Great Book #71: A Good Man is Hard to Find
Everywhere I go I'm asked if I think the university stifles writers. My opinion is that they don't stifle enough of them. There's many a best-seller that could have been prevented by a good teacher.
--Flannery O'Connor
The first time I came across that quote, the last sentence was missing, which of course distorts the writer's intention. For years I had the idea that Flannery O'Connor was a shameless elitist, and so I put off reading her. Later on, when I was living in Galway, I came across an old paperback copy of A Good Man Is Hard To Find at Bell, Book & Candle. It smelled slightly of mold, but that didn't put me off, because living in Ireland your books pretty much always smell like that. I read the title story and felt like I'd been kicked in the face. I couldn't crack the book again for almost three years.
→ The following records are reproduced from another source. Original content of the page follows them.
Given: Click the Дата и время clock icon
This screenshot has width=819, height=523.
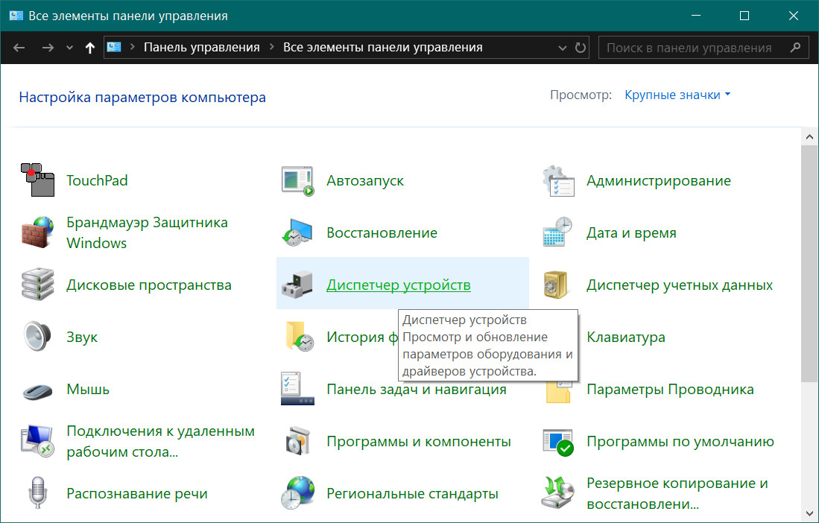Looking at the screenshot, I should (x=557, y=232).
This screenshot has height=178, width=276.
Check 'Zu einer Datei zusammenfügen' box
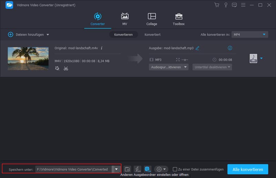click(x=175, y=169)
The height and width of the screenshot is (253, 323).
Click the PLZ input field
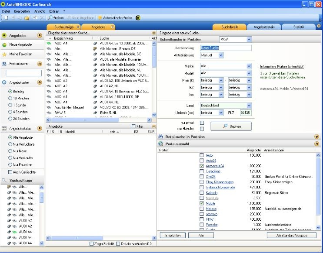click(245, 113)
Mrs. Pritchard could not stand an anticlimax. She required the taste of blood from time to time to keep her equilibrium. (from "A Circle in the Fire")
A few months ago (thanks to a recommendation from Paré) I read Ann Napolitano's novel, A Good Hard Look, which is a fictionalized account of O'Connor's life in Milledgeville, Georgia. It's beautifully written, and--what do you know?--it got me all psyched up to re-tackle A Good Man is Hard to Find.
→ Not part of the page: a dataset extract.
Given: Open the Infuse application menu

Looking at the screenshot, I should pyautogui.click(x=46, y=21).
These short stories are, as I tweeted back when I was reading them, a tall drink of vinegar. Most of her characters are selfish and ignorant and capable of the most horrifying acts, be they violent (escaped convicts shooting a carful of people one by one) or quietly heartless (a man denying that he knows his own grandson to a bunch of strangers). People do detestable things like this every day. Does that make it human nature?
She could never be a saint, but she thought she could be a martyr if they killed her quick. (from "A Temple of the Holy Ghost")
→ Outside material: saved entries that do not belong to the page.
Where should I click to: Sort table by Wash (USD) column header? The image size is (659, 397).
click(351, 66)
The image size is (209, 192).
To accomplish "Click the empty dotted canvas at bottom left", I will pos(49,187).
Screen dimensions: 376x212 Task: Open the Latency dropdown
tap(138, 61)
Reading these stories you feel dirty, exposed, raw. It's not as if the author has pointed at some dark, cruel part of you that you'd rather keep hidden—her characters are usually so mean spirited that I'm hard pressed to see anything of myself in them at all—and yet, they resonate. I finished this collection months ago, and I haven't brought myself to blog about it because I can't quite figure out why they resonate. Yes, of course each story is astonishingly well written. There's not a superfluous word in the book. On the level of craft, they are absolutely beautiful stories.
Have you ever actually had a tall drink of vinegar? I did recently, when my dad left a stainless steel pitcher he was rinsing out with vinegar on the kitchen table. Thinking it was full of water, I poured myself a glass, took a gulp, and swallowed it with eyes bulging even though my brain was screaming at me to spit it out.
I found water, real water this time, guzzled it out of a clean glass, and kept shivering and making faces for a good half hour. Well, now I know what a tall drink of vinegar tastes like, I thought. And I won't ever forget it.